表1 两年生杨木各化学组分含量表Table1 Biennial poplar content table of each chemical component

经过比较P1、P2、P3 株系与WT 在纤维素的占比差的绝对值分别为1.25、0.37、0.06；半纤维素的占比差的绝对值分别为1.06、0.22、0.21；根据比较结果P1 的化学组分变化较其它株系更加明显，因此选定P1 株系进行进一步的研究。

由（表2）可知经历过4 年生长发育，由ERF76 基因的过表达木材对化学组分的影响在P1 株系体内不断累积并增大。与WT 纤维素含量的差值由四年前的1.25 变为3.05； 半纤维素的差值由1.06 变为3.16；四年生长发育过程中小黑杨木质化水平不断提高，但WT 与P1 的木质素水平差距不大。

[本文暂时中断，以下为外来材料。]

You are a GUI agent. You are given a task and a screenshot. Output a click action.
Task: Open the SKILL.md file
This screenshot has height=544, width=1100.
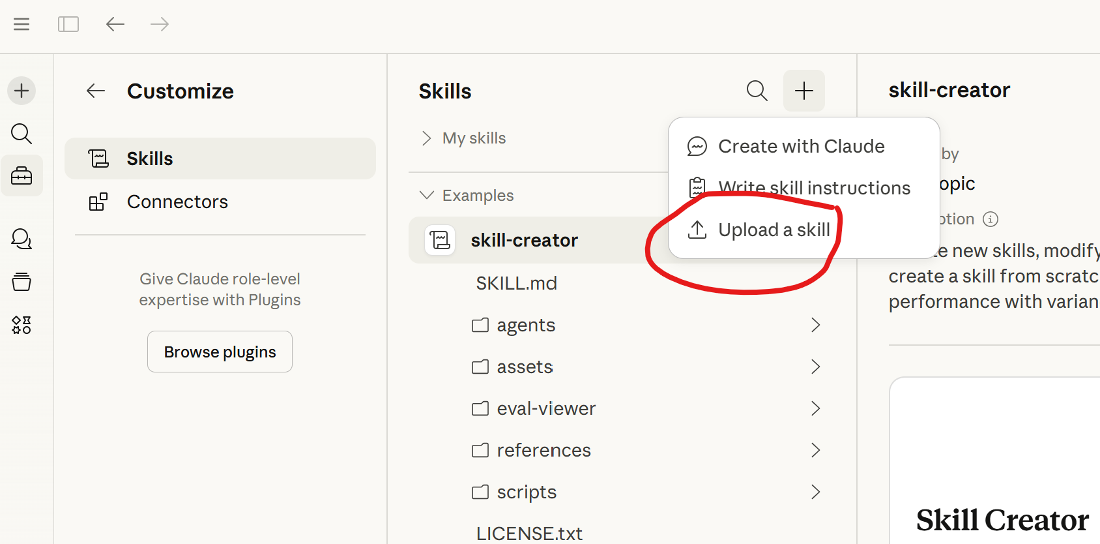tap(516, 283)
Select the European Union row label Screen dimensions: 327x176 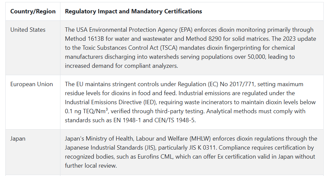click(x=32, y=84)
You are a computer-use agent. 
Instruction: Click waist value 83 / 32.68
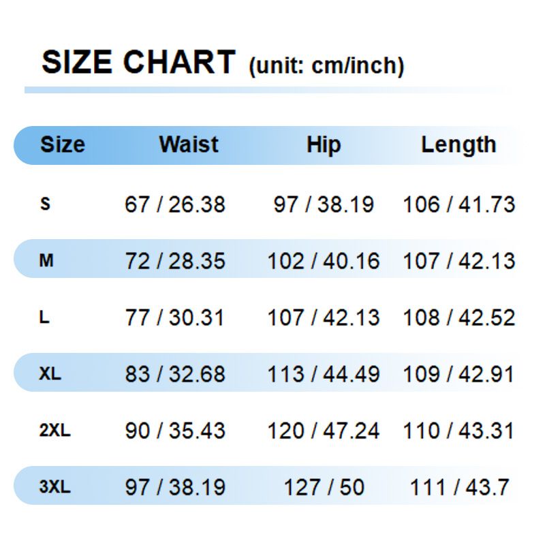175,374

表2 6 年生杨木各化学组分含量表Table2 Six-year-old poplar content table of various chemical components

由转录组数据通过TBtools 软件分析并结合（表3）可知ERF76 过表达转基因杨树与野生型杨树在549个基因表达上有所差异。其中上调基因195 个，下调基因354 个，其中影响转基因杨树碳水化合物合成的差异基因共27 个上调基因7 个（ID：Potri.002G006200.2；Potri.003G122000.1；Potri.004G071600.1；Potri.005G195000.1；Potri.007G015500.2；Potri.008G132500.1；Potri.010G201500.2），下调基因 20 个（ID：Potri.001G192200.2；Potri.002G060500.1；Potri.002G089800.1；Potri.002G089800.4；Potri.002G145300.1；Potri.005G201200.2；Potri.006G140300.3；Potri.008G055900.2；Potri.008G120000.2；Potri.008G123500.1；Potri.008G192600.1；Potri.008G219200.1；Potri.009G060800.4；Potri.010G010500.1；Potri.010G063100.1；Potri.014G094800.1；Potri.014G116800.1；Potri.016G025500.2；Potri.016G054600.2；Potri.016G075700.4；Potri.017G073200.3）由此为转基因杨木纤维素、半纤维素组分含量发生变化提供了分子层面的的依据。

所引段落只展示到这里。